Task statement — The data beneath this task has to be reprinted character for character.
--- Input data ---
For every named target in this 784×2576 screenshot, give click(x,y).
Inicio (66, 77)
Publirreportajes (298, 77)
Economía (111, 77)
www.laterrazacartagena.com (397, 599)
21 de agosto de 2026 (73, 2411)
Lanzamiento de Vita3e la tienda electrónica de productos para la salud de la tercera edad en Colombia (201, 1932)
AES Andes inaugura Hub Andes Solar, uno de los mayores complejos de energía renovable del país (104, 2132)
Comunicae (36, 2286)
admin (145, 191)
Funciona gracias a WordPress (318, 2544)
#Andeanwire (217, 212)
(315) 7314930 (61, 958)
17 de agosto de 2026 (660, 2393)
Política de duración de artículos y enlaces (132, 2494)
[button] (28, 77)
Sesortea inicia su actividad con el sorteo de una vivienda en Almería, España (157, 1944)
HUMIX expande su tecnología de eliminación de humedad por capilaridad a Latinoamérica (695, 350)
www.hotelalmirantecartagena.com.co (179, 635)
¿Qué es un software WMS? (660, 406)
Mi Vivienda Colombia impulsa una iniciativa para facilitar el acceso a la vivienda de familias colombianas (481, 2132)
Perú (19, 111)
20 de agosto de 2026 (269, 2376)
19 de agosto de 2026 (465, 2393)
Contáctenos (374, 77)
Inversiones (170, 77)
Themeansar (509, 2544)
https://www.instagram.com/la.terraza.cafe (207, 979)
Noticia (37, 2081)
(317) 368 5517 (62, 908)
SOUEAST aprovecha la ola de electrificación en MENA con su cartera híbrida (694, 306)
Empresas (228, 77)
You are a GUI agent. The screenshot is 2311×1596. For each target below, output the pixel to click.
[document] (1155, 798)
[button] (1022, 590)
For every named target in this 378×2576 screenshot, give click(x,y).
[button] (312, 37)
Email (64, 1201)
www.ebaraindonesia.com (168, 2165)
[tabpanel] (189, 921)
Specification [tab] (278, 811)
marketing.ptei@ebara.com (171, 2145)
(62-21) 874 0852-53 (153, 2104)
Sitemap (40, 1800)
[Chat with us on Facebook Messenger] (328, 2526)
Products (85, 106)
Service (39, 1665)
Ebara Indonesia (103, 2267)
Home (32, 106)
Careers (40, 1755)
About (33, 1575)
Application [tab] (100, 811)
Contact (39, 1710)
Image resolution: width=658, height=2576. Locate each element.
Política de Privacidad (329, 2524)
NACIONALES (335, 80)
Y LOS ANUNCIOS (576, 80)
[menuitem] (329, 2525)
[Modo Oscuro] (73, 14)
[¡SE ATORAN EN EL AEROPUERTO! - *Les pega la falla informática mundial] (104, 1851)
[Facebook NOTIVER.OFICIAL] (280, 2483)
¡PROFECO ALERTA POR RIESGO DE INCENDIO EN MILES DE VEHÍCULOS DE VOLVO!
---
Reply —
For every named target in this 784×2576 screenshot, give click(x,y).
Inicio (66, 77)
Publirreportajes (298, 77)
Economía (111, 77)
www.laterrazacartagena.com (397, 599)
21 de agosto de 2026 (73, 2411)
Lanzamiento de Vita3e la tienda electrónica de productos para la salud de la tercera edad en Colombia (201, 1932)
AES Andes inaugura Hub Andes Solar, uno de los mayores complejos de energía renovable del país (104, 2132)
Comunicae (36, 2286)
admin (145, 191)
Funciona gracias a WordPress (318, 2544)
#Andeanwire (217, 212)
(315) 7314930 (61, 958)
17 de agosto de 2026 (660, 2393)
Política de duración de artículos y enlaces (132, 2494)
[button] (28, 77)
Sesortea inicia su actividad con el sorteo de una vivienda en Almería, España (157, 1944)
HUMIX expande su tecnología de eliminación de humedad por capilaridad a Latinoamérica (695, 350)
www.hotelalmirantecartagena.com.co (179, 635)
¿Qué es un software WMS? (660, 406)
Mi Vivienda Colombia impulsa una iniciativa para facilitar el acceso a la vivienda de familias colombianas (481, 2132)
Perú (19, 111)
20 de agosto de 2026 (269, 2376)
19 de agosto de 2026 (465, 2393)
Contáctenos (374, 77)
Inversiones (170, 77)
Themeansar (509, 2544)
https://www.instagram.com/la.terraza.cafe (207, 979)
Noticia (37, 2081)
(317) 368 5517 (62, 908)
SOUEAST aprovecha la ola de electrificación en MENA con su cartera híbrida (694, 306)
Empresas (228, 77)
You are a GUI agent. The screenshot is 2311×1596. For each target below, output the pixel to click.
[document] (1155, 798)
[button] (1022, 590)
For every named target in this 378×2576 screenshot, give click(x,y).
[button] (312, 37)
Email (64, 1201)
www.ebaraindonesia.com (168, 2165)
[tabpanel] (189, 921)
Specification [tab] (278, 811)
marketing.ptei@ebara.com (171, 2145)
(62-21) 874 0852-53 (153, 2104)
Sitemap (40, 1800)
[Chat with us on Facebook Messenger] (328, 2526)
Products (85, 106)
Service (39, 1665)
Ebara Indonesia (103, 2267)
Home (32, 106)
Careers (40, 1755)
About (33, 1575)
Application [tab] (100, 811)
Contact (39, 1710)
Image resolution: width=658, height=2576. Locate each element.
Política de Privacidad (329, 2524)
NACIONALES (335, 80)
Y LOS ANUNCIOS (576, 80)
[menuitem] (329, 2525)
[Modo Oscuro] (73, 14)
[¡SE ATORAN EN EL AEROPUERTO! - *Les pega la falla informática mundial] (104, 1851)
[Facebook NOTIVER.OFICIAL] (280, 2483)
¡PROFECO ALERTA POR RIESGO DE INCENDIO EN MILES DE VEHÍCULOS DE VOLVO!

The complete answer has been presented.